Journal of Clinical Oncology, Vol 18, Issue 8
(April), 2000: 1676-1688
© 2000 American Society for Clinical Oncology
Positron Emission Tomography Using [18F]-Fluorodeoxy-D-Glucose to Predict the Pathologic Response of Breast Cancer to Primary Chemotherapy
By Ian C. Smith,
Andrew E. Welch,
Andrew W. Hutcheon,
Iain D. Miller,
Simon Payne,
Felice Chilcott,
Smruti Waikar,
Teena Whitaker,
Antoinne K. Ah-See,
Oleg Eremin,
Steven D. Heys,
Fiona J. Gilbert,
Peter F. Sharp
From the John Mallard Scottish Positron Emission Tomography Center; Departments of Bio-Medical PhysicsSurgery, and Radiology, University of Aberdeen; and Departments of Oncology and Pathology, Grampian University Hospitals National Health Service Trust, Aberdeen, Scotland, United Kingdom.
Address reprint requests to Ian Smith, MB, ChB, Department of Academic Radiology, University of Aberdeen, Foresterhill House Annex, Foresterhill, Aberdeen, AB25 2ZD Scotland, United Kingdom; email i.c.smith{at}abdn.ac.uk
PURPOSE: To determine whether [18F]-fluorodeoxy-D-glucose ([18F]-FDG) positron emission tomography (PET) can predict the pathologic response of primary and metastatic breast cancer to chemotherapy.
PATIENTS AND METHODS: Thirty patients with noninflammatory, large (> 3 cm), or locally advanced breast cancers received eight doses of primary chemotherapy. Dynamic PET imaging was performed immediately before the first, second, and fifth doses and after the last dose of treatment. Primary tumors and involved axillary lymph nodes were identified, and the [18F]-FDG uptake values were calculated (expressed as semiquantitative dose uptake ratio [DUR] and influx constant [K]). Pathologic response was determined after chemotherapy by evaluation of surgical resection specimens.

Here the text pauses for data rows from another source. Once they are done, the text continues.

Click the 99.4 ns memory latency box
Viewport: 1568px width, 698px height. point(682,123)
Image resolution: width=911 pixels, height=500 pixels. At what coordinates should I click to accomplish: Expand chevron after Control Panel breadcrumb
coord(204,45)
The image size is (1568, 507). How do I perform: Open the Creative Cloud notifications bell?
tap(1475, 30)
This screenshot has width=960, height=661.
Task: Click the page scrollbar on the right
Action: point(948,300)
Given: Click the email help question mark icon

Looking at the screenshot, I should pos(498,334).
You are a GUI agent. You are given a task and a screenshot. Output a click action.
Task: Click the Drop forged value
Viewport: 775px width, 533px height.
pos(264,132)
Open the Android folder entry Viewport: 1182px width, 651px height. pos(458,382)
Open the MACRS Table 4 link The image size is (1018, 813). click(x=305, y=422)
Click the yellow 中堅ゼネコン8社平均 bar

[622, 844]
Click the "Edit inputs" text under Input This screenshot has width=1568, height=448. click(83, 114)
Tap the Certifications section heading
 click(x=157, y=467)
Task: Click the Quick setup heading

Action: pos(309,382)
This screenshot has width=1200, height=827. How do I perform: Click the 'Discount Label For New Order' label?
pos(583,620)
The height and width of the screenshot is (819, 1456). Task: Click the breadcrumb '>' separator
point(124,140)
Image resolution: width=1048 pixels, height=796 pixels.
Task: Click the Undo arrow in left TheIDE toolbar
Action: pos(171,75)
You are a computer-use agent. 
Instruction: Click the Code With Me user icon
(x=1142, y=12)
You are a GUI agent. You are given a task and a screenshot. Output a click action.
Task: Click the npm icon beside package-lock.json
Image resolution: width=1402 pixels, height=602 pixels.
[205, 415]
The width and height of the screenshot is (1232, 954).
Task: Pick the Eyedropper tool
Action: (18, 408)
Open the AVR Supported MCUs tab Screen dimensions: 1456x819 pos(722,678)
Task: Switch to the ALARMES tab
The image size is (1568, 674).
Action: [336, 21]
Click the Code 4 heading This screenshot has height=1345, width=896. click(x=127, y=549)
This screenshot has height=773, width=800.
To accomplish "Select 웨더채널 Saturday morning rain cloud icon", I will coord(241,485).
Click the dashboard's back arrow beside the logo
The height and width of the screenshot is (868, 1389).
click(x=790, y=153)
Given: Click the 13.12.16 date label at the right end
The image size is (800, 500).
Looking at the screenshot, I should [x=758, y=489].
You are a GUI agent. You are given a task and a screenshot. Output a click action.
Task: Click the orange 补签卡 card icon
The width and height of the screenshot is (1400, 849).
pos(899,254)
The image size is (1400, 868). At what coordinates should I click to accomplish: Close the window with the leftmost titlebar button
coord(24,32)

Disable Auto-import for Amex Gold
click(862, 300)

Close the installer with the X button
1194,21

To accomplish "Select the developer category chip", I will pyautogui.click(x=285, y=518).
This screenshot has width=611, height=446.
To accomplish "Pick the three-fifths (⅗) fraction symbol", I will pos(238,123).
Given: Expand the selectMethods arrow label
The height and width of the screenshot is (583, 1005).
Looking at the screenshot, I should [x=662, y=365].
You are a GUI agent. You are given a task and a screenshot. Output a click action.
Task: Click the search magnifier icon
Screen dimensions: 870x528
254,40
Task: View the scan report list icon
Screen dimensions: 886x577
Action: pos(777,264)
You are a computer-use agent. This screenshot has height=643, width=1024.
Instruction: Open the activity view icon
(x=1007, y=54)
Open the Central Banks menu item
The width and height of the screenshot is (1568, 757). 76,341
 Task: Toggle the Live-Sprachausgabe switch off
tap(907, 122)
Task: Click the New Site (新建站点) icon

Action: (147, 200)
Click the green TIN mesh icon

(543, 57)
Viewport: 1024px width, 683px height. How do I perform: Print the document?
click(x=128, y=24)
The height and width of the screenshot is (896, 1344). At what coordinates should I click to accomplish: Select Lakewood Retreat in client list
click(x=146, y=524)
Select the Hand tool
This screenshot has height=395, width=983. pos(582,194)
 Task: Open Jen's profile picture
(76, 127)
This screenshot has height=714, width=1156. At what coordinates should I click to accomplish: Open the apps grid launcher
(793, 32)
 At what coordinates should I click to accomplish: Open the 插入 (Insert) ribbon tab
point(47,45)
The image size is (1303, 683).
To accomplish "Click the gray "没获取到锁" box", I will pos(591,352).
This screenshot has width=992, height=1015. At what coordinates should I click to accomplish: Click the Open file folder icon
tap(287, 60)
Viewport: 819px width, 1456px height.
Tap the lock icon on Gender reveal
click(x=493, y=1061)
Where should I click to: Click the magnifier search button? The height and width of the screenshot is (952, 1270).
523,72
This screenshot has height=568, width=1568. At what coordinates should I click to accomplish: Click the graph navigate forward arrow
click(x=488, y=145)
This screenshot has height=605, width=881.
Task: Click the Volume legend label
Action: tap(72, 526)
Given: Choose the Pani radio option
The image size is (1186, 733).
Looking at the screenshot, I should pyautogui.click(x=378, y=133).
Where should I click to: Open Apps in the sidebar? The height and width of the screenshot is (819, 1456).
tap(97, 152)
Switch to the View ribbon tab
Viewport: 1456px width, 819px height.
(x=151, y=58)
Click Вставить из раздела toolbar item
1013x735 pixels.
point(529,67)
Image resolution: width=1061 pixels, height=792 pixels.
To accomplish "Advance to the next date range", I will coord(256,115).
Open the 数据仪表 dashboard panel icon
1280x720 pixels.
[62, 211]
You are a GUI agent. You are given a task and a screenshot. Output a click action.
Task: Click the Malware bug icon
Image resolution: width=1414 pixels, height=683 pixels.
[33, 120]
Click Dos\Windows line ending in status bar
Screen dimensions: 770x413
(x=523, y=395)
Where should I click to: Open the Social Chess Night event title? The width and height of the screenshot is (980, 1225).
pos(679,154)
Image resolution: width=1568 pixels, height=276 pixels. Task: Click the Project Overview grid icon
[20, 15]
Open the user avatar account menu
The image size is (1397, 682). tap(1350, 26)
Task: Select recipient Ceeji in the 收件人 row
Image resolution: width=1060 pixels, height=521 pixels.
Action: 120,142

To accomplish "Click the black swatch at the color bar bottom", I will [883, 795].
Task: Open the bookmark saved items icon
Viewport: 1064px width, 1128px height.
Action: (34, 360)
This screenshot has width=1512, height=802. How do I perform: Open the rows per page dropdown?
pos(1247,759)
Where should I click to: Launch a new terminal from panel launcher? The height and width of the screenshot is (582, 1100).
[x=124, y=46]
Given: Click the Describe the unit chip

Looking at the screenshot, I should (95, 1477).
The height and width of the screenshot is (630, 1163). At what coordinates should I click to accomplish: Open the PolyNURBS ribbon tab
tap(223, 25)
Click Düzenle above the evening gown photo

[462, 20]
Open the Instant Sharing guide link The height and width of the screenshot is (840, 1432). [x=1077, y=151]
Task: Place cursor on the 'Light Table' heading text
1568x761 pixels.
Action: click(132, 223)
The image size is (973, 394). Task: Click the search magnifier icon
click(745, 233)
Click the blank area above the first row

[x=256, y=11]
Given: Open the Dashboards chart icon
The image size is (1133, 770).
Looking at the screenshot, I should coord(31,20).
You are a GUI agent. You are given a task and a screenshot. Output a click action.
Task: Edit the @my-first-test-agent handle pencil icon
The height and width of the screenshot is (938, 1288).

RESULTS: Thirty-one primary breast lesions were identified. The mean pretreatment DUR values of the eight lesions that achieved a complete microscopic pathologic response were significantly (P = .037) higher than those from less responsive lesions. The mean reduction in DUR after the first pulse of chemotherapy was significantly greater in lesions that achieved a partial (P = .013), complete macroscopic (P = .003), or complete microscopic (P = .001) pathologic response. PET after a single pulse of chemotherapy was able to predict complete pathologic response with a sensitivity of 90% and a specificity of 74%. Eleven patients had pathologic evidence of lymph node metastases. Mean pretreatment DUR values in the metastatic lesions that responded did not differ significantly from those that failed to respond (P = .076). However, mean pretreatment K values were significantly higher in ultimately responsive cancers (P = .037). The mean change in DUR and K after the first pulse of chemotherapy was significantly greater in responding lesions (DUR, P = .038; K, P = .012).
CONCLUSION: [18F]-FDG PET imaging of primary and metastatic breast cancer after a single pulse of chemotherapy may be of value in the prediction of pathologic treatment response.